* Estratto del documento *

«Vietare la pesca è assurdo»
Forza Italia contro la giunta
Fermi: «Troviamo una soluzione per non cancellare una tradizione che fa parte del nostro lago»
Lettura meno di un minuto.Pesca vietata nel primo bacino (sulla diga foranea, dai marciapiedi, in zona Sant’Agostino): lo stabilisce il nuovo regolamento di polizia urbana che il consiglio comunale aveva approvato lo scorso 1 luglio e che entrerà in vigore a partire dal 4 novembre. Una previsione che ha sollevato i dubbi degli appassionati.
A sostenere il disappunto e il rammarico dei pescatori vi è anche il presidente del consiglio regionale, Alessandro Fermi, Forza Italia.

* Esercizi da svolgere *
- A) Rispondi alle domande seguenti in base all'articolo sul divieto di pesca.
(i) Da quale data entrerà in vigore il nuovo regolamento di polizia urbana?
(ii) In quale giorno il consiglio comunale aveva approvato il regolamento?
(iii) Quale carica ricopre Alessandro Fermi?
- B) Trascrivi fedelmente il passo dell'articolo sul divieto di pesca che inizia con «Forza Italia contro» e prosegue fino a «dubbi degli appassionati.».
- C) Riprendi l'articolo sul divieto di pesca nel primo bacino a partire dall'ultima frase riportata.

* Dati dell'esercizio *
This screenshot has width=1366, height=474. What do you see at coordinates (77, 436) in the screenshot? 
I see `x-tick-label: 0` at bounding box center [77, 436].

* Risposte agli esercizi *
- A)
(i) Dal 4 novembre.
(ii) Il 1 luglio.
(iii) Presidente del consiglio regionale.

- B)
Forza Italia contro la giunta
Fermi: «Troviamo una soluzione per non cancellare una tradizione che fa parte del nostro lago»
Lettura meno di un minuto.Pesca vietata nel primo bacino (sulla diga foranea, dai marciapiedi, in zona Sant’Agostino): lo stabilisce il nuovo regolamento di polizia urbana che il consiglio comunale aveva approvato lo scorso 1 luglio e che entrerà in vigore a partire dal 4 novembre. Una previsione che ha sollevato i dubbi degli appassionati.

- C)
«Non posso esimermi dall’esprimere un sentimento di amarezza di fronte al mancato accoglimento delle istanze presentate dai pescatori - dichiara Fermi - Questo provvedimento è incomprensibile considerando oltretutto che parliamo di quindici, venti persone, per lo più pensionati, che vorrebbero solo poter continuare a praticare la loro passione. Non comprendo quali possano essere le motivazioni ma se la scelta del divieto fosse giustificata da interessi di decoro o turismo probabilmente abbiamo concezioni differenti di entrambi gli aspetti. La pesca è una tradizione comasca che ben si inserisce e arricchisce la vocazione turistica della città e che, come tale, deve essere difesa e non contrastata».
«Lancio un appello al sindaco e assessori competenti affinché, entro il prossimo 4 novembre, venga, tra le norme del nuovo regolamento, trovata una soluzione che consenta il mantenimento di una tradizione che è un pezzo della storia del primo bacino del nostro lago».